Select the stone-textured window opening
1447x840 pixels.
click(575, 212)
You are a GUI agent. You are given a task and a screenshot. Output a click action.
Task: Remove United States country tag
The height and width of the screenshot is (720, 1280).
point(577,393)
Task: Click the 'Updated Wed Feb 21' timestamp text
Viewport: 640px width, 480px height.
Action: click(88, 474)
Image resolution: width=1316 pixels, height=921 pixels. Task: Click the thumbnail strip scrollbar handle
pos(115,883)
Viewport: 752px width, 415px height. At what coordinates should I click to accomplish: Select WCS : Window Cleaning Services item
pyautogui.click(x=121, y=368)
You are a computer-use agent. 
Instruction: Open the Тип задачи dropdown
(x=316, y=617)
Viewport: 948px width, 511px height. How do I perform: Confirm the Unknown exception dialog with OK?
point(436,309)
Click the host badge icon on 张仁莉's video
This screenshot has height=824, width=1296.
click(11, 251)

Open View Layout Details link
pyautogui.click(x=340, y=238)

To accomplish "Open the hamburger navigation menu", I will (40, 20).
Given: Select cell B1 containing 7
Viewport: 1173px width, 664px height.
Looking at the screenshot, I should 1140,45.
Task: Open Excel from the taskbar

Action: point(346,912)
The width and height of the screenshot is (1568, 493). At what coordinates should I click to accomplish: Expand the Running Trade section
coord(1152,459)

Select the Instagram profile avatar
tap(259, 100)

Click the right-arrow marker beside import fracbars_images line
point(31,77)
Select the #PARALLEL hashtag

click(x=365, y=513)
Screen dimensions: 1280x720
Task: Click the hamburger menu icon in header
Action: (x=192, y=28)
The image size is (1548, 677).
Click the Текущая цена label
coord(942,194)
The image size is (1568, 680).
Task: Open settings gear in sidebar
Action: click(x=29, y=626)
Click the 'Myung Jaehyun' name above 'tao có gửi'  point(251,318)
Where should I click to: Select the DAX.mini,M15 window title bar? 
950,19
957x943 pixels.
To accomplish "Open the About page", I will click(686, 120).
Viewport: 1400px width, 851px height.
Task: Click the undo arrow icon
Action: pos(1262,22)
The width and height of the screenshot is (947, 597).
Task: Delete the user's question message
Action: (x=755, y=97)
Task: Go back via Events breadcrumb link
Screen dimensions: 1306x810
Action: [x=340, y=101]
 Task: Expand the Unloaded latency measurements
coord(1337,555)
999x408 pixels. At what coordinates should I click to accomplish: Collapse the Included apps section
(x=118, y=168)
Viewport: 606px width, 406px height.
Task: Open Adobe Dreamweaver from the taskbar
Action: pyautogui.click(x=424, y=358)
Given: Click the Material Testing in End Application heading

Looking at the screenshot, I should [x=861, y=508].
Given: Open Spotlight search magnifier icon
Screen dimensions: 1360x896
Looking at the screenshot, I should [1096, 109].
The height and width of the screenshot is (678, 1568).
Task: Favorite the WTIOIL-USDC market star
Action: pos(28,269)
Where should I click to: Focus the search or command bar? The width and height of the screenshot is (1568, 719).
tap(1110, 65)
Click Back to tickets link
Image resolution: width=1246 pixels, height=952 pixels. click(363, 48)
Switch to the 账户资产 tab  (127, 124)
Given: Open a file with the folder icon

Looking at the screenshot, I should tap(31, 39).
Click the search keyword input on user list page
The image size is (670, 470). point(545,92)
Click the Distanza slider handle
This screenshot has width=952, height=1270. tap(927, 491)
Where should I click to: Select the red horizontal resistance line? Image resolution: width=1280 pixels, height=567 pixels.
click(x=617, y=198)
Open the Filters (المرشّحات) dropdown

### [TASK TO COMPLETE]
In the material above, find the line containing "Viewport: 640px width, 480px height." and the line containing "Task: Go back via Events breadcrumb link", then write out exactly those two lines and every line between them, and nothing more.

### [RESPONSE FOR THIS EXERCISE]
Viewport: 640px width, 480px height.
Action: click(88, 474)
Image resolution: width=1316 pixels, height=921 pixels. Task: Click the thumbnail strip scrollbar handle
pos(115,883)
Viewport: 752px width, 415px height. At what coordinates should I click to accomplish: Select WCS : Window Cleaning Services item
pyautogui.click(x=121, y=368)
You are a computer-use agent. 
Instruction: Open the Тип задачи dropdown
(x=316, y=617)
Viewport: 948px width, 511px height. How do I perform: Confirm the Unknown exception dialog with OK?
point(436,309)
Click the host badge icon on 张仁莉's video
This screenshot has height=824, width=1296.
click(11, 251)

Open View Layout Details link
pyautogui.click(x=340, y=238)

To accomplish "Open the hamburger navigation menu", I will (40, 20).
Given: Select cell B1 containing 7
Viewport: 1173px width, 664px height.
Looking at the screenshot, I should 1140,45.
Task: Open Excel from the taskbar

Action: point(346,912)
The width and height of the screenshot is (1568, 493). At what coordinates should I click to accomplish: Expand the Running Trade section
coord(1152,459)

Select the Instagram profile avatar
tap(259, 100)

Click the right-arrow marker beside import fracbars_images line
point(31,77)
Select the #PARALLEL hashtag

click(x=365, y=513)
Screen dimensions: 1280x720
Task: Click the hamburger menu icon in header
Action: (x=192, y=28)
The image size is (1548, 677).
Click the Текущая цена label
coord(942,194)
The image size is (1568, 680).
Task: Open settings gear in sidebar
Action: click(x=29, y=626)
Click the 'Myung Jaehyun' name above 'tao có gửi'  point(251,318)
Where should I click to: Select the DAX.mini,M15 window title bar? 
950,19
957x943 pixels.
To accomplish "Open the About page", I will click(686, 120).
Viewport: 1400px width, 851px height.
Task: Click the undo arrow icon
Action: pos(1262,22)
The width and height of the screenshot is (947, 597).
Task: Delete the user's question message
Action: (x=755, y=97)
Task: Go back via Events breadcrumb link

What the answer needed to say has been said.